Fix race blocking goroutine in shell executor
What does this MR do?
Fix race blocking goroutine in shell executor
Why was this MR needed?
A goroutine writes to waitCh
and a select
block reads from the
channel. The select
block is also reading from the context.Done. It
might be the case that the waitCh
write will block forever because
ctx.Done
returns and no one is reading from waitCh
.
This is discussed in detail in https://songlh.github.io/paper/gcatch.pdf
1. Introduction:
A previously unknown concurrency bug in Docker is shown in Figure 1. Function Exec() creates a child goroutine at line 5 to duplicate the content of a.Reader. After the duplication, the child goroutine sends err to the parent goroutine through channel outDone to notify the parent about completion and any possible error (line 7). Since outDone is an unbuffered channel (line 3), the child blocks at line 7 until the parent receives from outDone.
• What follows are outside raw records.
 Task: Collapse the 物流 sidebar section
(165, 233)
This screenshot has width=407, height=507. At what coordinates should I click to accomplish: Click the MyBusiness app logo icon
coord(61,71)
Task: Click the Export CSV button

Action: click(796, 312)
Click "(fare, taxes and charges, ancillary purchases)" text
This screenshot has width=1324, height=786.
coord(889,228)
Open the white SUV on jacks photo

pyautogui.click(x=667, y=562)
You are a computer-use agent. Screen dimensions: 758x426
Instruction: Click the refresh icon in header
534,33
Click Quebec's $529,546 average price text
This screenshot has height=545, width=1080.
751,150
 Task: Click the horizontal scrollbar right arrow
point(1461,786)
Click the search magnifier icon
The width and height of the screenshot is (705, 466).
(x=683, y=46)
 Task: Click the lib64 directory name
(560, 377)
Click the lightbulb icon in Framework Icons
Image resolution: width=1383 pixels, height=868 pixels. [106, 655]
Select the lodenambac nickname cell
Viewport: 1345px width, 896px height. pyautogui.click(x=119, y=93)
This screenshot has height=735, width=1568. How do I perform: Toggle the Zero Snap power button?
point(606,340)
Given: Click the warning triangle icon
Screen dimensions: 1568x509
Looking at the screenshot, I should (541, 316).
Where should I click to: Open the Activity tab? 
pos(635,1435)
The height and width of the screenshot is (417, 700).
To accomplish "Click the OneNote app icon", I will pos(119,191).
Meanwhile, the parent blocks at the select at line 9 until it either receives err from the child (line 10) or receives a message from ctx.Done() (line 13), indicating the entire task can be halted. If the message from ctx.Done() arrives earlier, or if the two messages arrive concurrently and Go’s runtime non-deterministically chooses the second case to execute, the parent will return from function Exec(). No other goroutine can pull messages from outDone, leaving the child goroutine permanently blocked at line 7.
What's the best way to test this MR?
N/A since this is mostly a race condition.